昨夜から気温がまた下がり、一気に冬到来といった風だ。
見下ろしたりんは薄手の黒のハーフコートを着ている。倖はといえば黄色いパーカーを着てきていた。客観的に見ても金髪と黄色の上着でちょっと目が痛いだろうな、と思ったが引っ張り出せたのが親父のこのパーカーだけだったので仕方ない。
りんと2人、駅近くの商店街を急ぎ足で抜ける。通りは風の通り道になっているのか、向かい風が強く吹いていて顔が痛かった。
「ここか?」
蛍光色のド派手な看板を見上げながら倖はりんに尋ねた。看板には有名な眼鏡屋の名前がデカデカと書かれてある。
「そうです。」
りんはなぜかえらく神妙な顔をして、そう答えた。
通りの角にある慶が勤めるその店は、何の変哲もない店だった。何となく奥まった路地の奥とか、看板がなくて知る人ぞ知る、みたいな名店のようなものを想像していたのだが。
目の前にあるのはどこにでもあるような、いわゆる全国チェーンの店だった。
ガラス張りの店の中にはずらりと陳列された色とりどりの眼鏡。窓際にテーブルと椅子が並べられ、その奥には視力を測る機械が鎮座していた。
でかでかと掲げられている軽薄な印象の看板を倖は再度見上げ、そうしてまた店内に視線をうつした。
店の中では、同じく軽薄そうな笑みを浮かべたりんの従兄弟の慶が、入り口付近で待ちかまえている。
今日は銀縁の細身の眼鏡をかけている。パッと見は真面目そうに見えるのだが、慶の場合、何故か胡散臭さのほうが際立つ。
立ち止まったまま動かない倖をりんが不思議そうにのぞき込んできた。
「どうしました?入らないんですか?」
キョトンと問いかけてくるりんに、入るよ、とぶすくれた声でそう答えた。
なかなか入店してこない2人に業を煮やしたのか、慶がドアマンよろしく扉を開け右手で入店を促し頭を垂れた。
開けた扉から、きゃあ、という黄色い声が聞こえた。
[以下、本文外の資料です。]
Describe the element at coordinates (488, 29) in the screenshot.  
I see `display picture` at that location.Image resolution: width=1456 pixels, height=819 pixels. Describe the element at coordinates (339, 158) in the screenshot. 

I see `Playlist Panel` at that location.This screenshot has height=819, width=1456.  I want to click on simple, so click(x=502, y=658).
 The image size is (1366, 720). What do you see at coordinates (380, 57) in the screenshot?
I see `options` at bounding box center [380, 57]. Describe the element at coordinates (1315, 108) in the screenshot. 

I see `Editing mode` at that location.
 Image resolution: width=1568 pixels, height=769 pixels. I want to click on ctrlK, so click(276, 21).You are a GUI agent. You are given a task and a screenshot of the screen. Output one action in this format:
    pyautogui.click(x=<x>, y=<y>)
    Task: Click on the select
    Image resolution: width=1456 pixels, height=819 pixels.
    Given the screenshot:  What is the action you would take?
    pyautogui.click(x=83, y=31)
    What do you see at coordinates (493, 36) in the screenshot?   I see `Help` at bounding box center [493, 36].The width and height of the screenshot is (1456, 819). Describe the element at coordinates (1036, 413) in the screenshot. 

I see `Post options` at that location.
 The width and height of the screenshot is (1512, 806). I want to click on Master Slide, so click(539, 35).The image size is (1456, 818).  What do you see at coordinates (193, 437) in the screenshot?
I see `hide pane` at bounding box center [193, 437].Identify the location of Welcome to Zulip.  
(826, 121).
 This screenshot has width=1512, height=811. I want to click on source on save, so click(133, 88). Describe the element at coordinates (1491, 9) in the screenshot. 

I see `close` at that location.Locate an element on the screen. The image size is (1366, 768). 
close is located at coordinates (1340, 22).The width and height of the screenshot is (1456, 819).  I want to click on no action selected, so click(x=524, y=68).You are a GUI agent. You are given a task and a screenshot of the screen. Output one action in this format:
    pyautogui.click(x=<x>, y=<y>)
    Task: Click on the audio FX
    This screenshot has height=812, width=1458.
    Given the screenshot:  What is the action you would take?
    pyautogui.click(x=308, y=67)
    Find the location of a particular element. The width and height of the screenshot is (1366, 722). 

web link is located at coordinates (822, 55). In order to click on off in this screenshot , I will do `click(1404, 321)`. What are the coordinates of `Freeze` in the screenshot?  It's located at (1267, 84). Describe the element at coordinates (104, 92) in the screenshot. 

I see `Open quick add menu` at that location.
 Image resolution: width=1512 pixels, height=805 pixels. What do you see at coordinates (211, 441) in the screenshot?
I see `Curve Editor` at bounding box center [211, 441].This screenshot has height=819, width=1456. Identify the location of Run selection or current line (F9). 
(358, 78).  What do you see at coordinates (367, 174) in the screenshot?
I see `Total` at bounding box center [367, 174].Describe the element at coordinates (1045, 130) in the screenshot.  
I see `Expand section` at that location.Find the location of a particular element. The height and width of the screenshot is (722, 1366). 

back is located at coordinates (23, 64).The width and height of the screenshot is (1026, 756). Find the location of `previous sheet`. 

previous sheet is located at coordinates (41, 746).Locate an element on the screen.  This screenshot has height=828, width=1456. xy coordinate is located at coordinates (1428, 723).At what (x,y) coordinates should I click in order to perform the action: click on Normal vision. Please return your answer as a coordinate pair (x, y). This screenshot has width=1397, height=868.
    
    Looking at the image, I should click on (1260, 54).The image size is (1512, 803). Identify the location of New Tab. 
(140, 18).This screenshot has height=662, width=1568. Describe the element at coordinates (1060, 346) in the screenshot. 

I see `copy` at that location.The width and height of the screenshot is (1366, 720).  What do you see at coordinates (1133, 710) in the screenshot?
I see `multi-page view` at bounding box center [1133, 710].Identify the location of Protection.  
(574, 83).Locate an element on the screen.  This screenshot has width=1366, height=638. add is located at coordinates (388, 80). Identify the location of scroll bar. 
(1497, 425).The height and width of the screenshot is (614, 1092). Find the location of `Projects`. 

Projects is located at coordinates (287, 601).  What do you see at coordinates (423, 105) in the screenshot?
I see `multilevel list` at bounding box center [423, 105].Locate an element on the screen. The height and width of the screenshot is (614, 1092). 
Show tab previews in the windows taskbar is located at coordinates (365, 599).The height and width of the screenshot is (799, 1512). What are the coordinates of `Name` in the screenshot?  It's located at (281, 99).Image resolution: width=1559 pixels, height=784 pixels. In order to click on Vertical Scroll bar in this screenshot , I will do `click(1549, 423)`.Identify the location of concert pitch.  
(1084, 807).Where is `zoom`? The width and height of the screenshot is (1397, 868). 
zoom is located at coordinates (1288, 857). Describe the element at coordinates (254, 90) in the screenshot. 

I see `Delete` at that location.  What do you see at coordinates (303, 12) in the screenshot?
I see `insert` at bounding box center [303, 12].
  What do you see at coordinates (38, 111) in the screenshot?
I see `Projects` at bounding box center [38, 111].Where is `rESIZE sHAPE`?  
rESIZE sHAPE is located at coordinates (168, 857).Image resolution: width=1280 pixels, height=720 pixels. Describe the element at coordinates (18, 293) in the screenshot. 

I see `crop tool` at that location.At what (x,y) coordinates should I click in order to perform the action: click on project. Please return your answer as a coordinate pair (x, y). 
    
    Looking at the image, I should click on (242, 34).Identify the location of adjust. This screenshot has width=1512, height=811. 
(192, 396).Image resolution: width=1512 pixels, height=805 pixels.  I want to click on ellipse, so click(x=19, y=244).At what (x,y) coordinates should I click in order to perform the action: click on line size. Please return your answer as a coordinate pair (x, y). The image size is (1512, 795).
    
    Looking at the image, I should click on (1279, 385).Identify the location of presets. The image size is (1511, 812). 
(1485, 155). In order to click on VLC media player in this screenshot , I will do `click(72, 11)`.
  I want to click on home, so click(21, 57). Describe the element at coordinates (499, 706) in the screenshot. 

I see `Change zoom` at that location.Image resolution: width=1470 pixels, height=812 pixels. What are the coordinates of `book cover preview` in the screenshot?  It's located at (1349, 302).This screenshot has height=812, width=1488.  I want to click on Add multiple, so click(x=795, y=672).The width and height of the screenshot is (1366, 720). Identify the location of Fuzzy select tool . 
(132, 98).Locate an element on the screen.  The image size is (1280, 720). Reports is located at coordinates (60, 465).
眼鏡を物色していた女性客が3名、慶を見て色めきたっている。
「ほら、行きますよ!」
よっ、とかけ声をかけながらりんが倖の背中を押す。そのまま押されるままに眼鏡屋へと入店した。
「いらっしゃいませ。」
大仰に一礼してみせる慶に倖は目を眇めると、一言もなく視線を外した。
慶くん、こんにちは、と挨拶してからりんは倖へとちらりと視線を投げる。
「何なんですか。行きたいっていったの倖くんじゃないですか。」
りんが腰に手を当て、怒ったように言う。すると慶が困ったように眉を下げながら、りんを窘めた。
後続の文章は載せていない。